OpenID status update

Martin Atkins mart at degeneration.co.uk
Sun Jun 5 15:07:04 PDT 2005


Evan Martin wrote:
> 
> However, one useful thing is to define behavior for when the version
> does change.
> For example, add something to the spec like:
>   If there is a version key in the request, you should just return an
> error like "version not understood".
> This allows you to actually add that new version without worrying
> about how older consumers will handle it.
> 

I think the idea is that the software will downgrade to suit what it's
talking to, rather than failing.

For example, if server is version 2 and consumer is version 1, the
server will see that the consumer's request was version 1 and thus reply
in version 1.

If server is 1 and consumer is 2, the consumer will make a version 2
request, which will ideally be backwards compatible. (If not, we've lost
anyway.) The server will respond with version 1, and the consumer will
still know how to deal with version 1 and act accordingly.
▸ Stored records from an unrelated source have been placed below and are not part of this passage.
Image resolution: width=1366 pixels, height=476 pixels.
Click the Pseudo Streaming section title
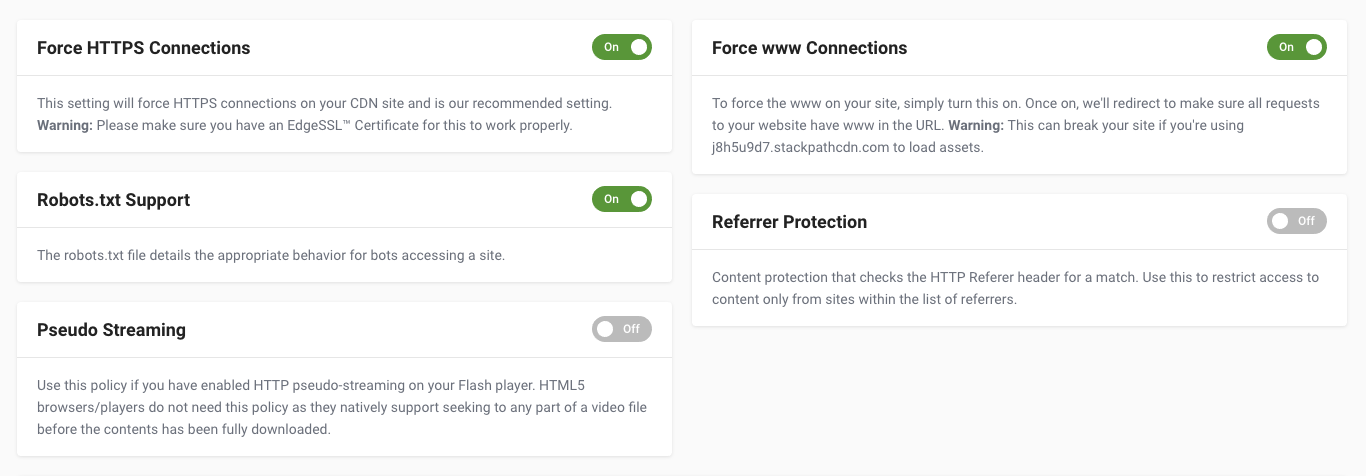click(x=111, y=330)
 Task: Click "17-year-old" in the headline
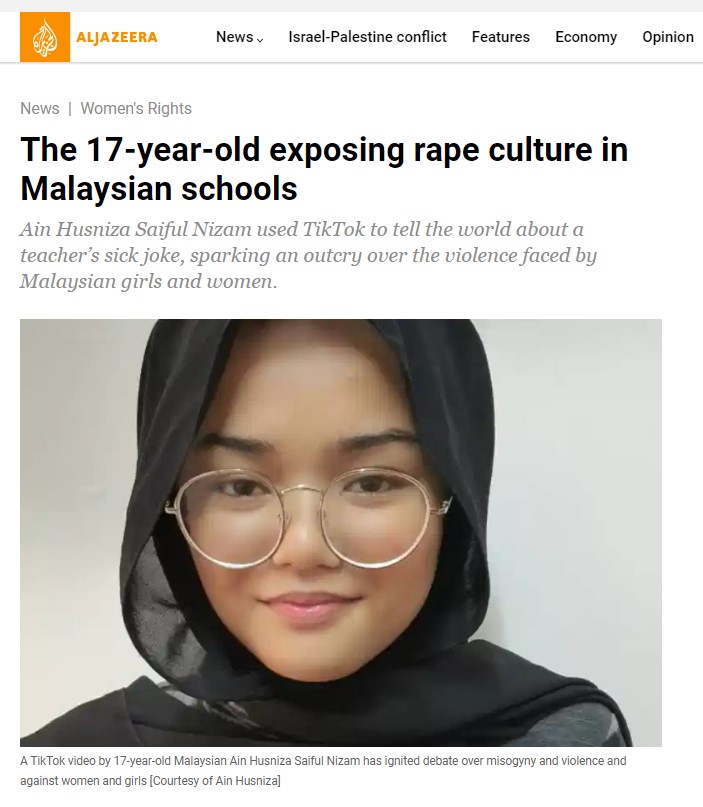click(x=173, y=150)

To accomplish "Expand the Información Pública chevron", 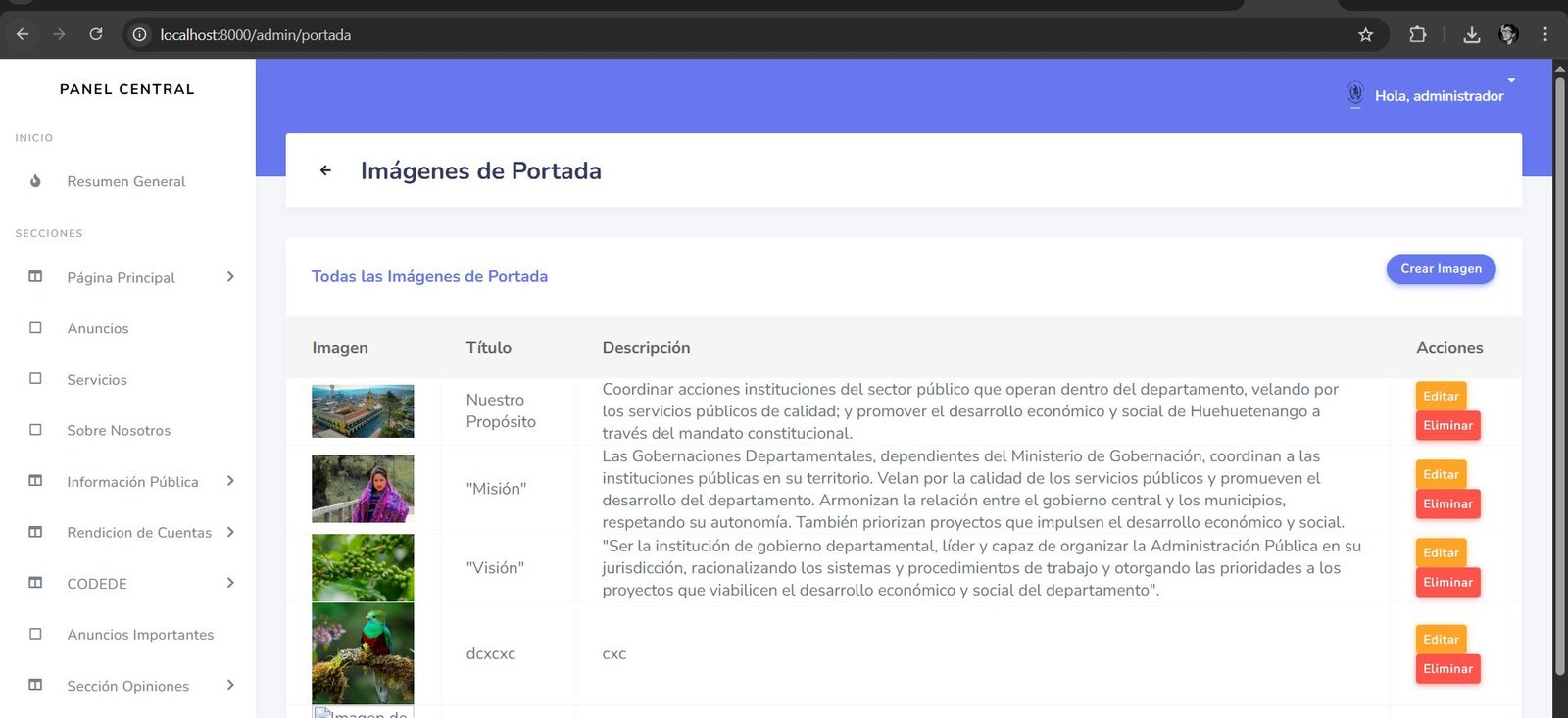I will [230, 481].
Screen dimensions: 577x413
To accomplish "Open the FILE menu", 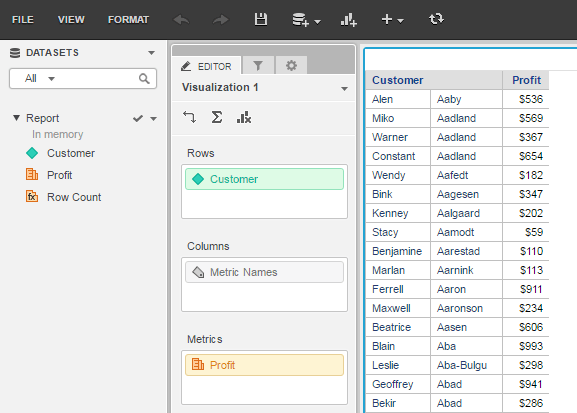I will (x=23, y=20).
As Paul has been saying, the only thing that is likely to change in
future is that new fields will be added to the request and to the
signature. As long as all of the old request fields stick around, this
above scheme will work without anyone breaking.

However, per this scheme I don't really see the difference between
explicitly stating version=1 and just having it implied by the lack of a
version number. It's more likely that our future versions will be
implied by additional request parameters anyway, and in a more recent
thread a self-describing signature format is being discussed to allow
the signature structure to change in future.